“Whoa! Whoa! Whoa!” she said. “Rewind.”
“Adam,” her voice was insistent as she faced him, “look at me,” she said firmly, “You and I need to talk – and I mean now.”
“I’m going to put on my amateur psychologist head,” she began. “Adam, you seem to me to be conflicted. From things that you’ve said and done over the past few weeks I have the distinct impression that you’d like us to be a couple.”
“On the other hand, you seem to have very low self-esteem: perhaps because of the way Mary dumped you. You have also picked up on something Neil seems to have said about me being too good for you,” She continued, “So, you’d like us to be a proper couple but you don’t think that it’s really on the cards. Then again you seem to want whatever kind of relationship we do have to continue – for whatever reason – but that isn’t the issue.”
“OK,” she said, “I guess you are worried that if we aren’t already a proper couple that I’m going to turn round in a few weeks and break up our less-than-coupleship .That when you’ve exhausted your list of places to take me I’ll dump you.”
“Bottom line”, she concluded, “You don’t want to be dumped – either because it would be a second time and even more hurtful than the first – or because you simply don’t want to stop seeing me. Does any of that sum up your conflict?” she asked.
“Yes,” he started, “but…”
“But nothing,” she interrupted, “I’m in the chair! Let’s get one thing clear straight away, I’m not about to dump you. I know that you have been hurt but for one thing I’m not Mary. Secondly, I can’t dump you. That isn’t even logically possible. You’re supposed to be an expert in logic, Adam. A contract can’t be broken unless there is a contract to break. Can it?” she asked. “Have you and I exchanged vows of undying love? That was intended as a rhetorical question,” she said quickly, “But if not where’s the contract?
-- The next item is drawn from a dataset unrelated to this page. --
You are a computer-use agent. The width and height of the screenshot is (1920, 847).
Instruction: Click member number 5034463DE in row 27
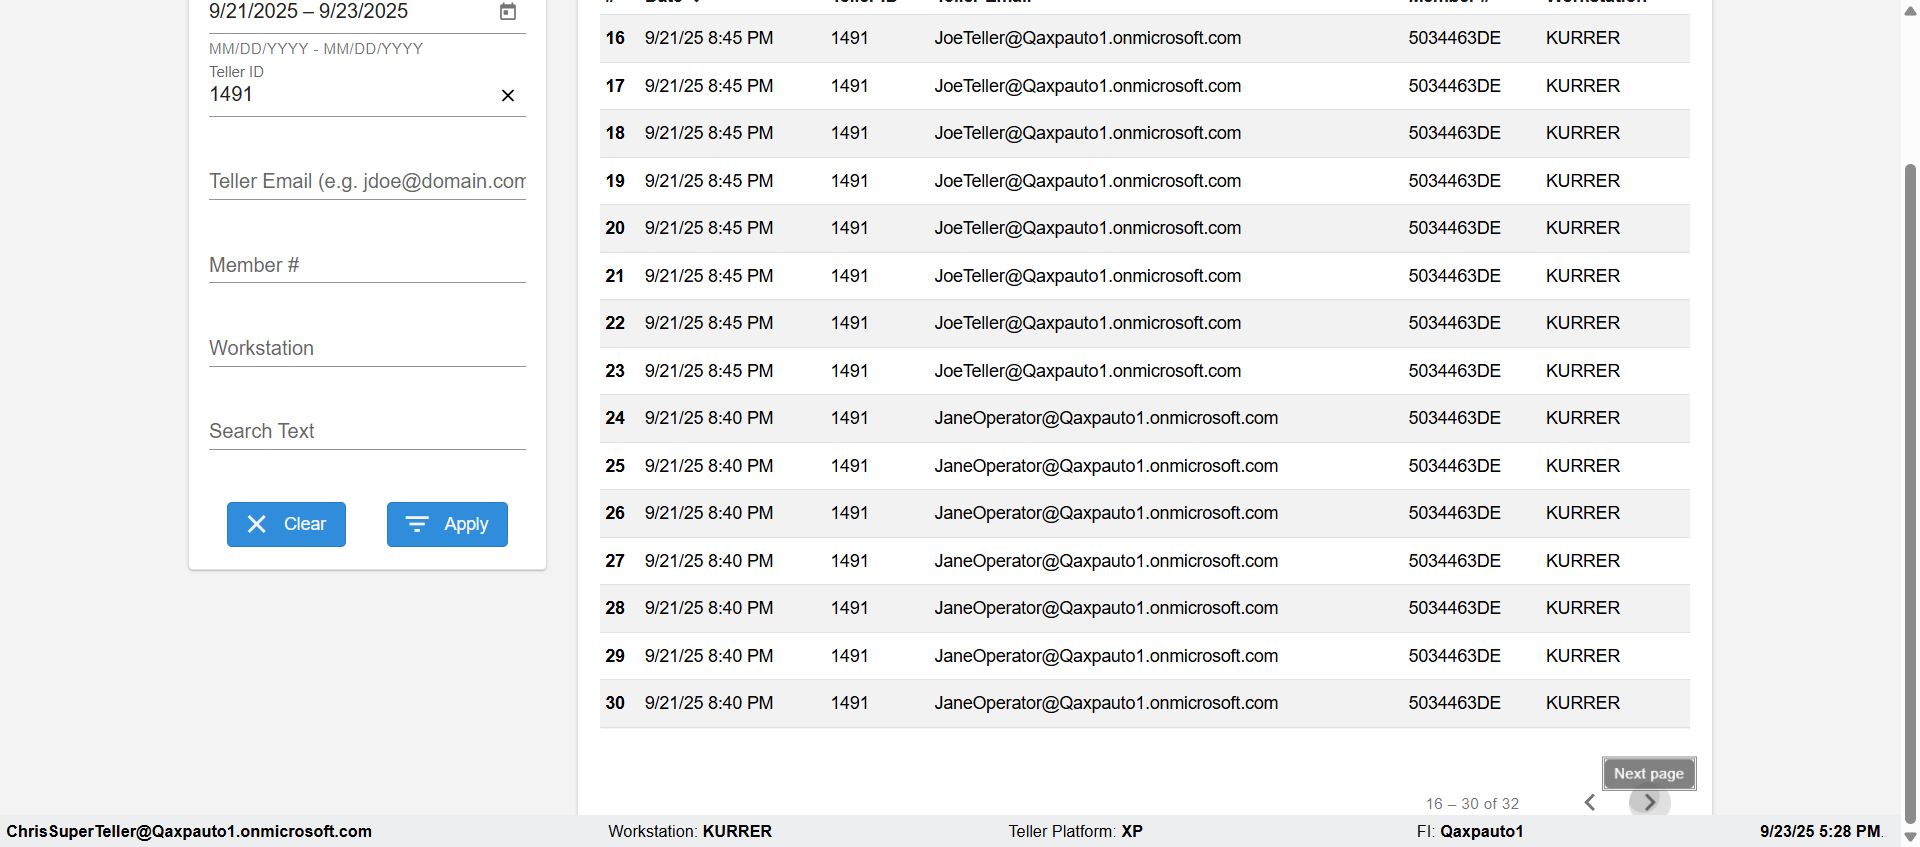click(1454, 561)
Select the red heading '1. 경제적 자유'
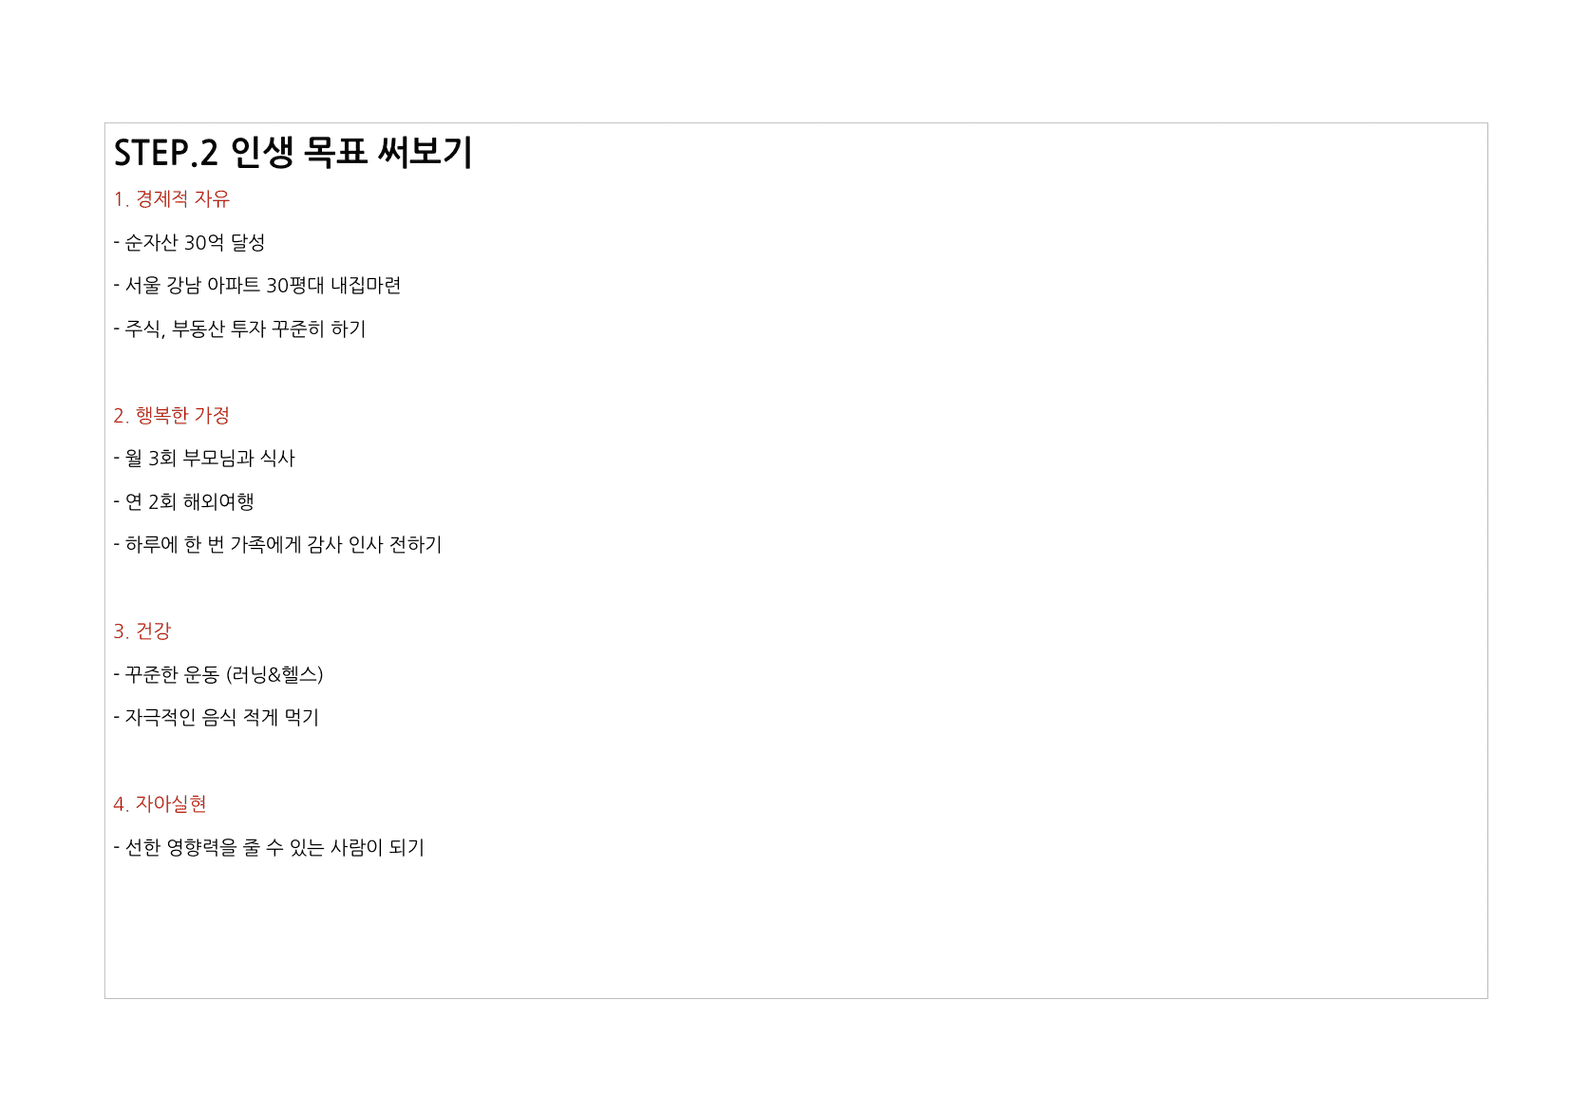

Thirdly I don’t know you well enough to dump you,” She paused, “If there had been enough evidence that you were dumpable I’d have done it already. I’d have dumped you at Starbucks.”
“Listen,” she insisted, “You’re a really nice man, a really likeable person – but you must start believing in yourself – and in me. You have to start trusting me and in my judgment. We could have a wonderful life ahead of us – or not,” she added, “but slow down. If our friendship is one that could blossom, allow it room to grow. Let some light into it. Are you OK with that?” she pleaded.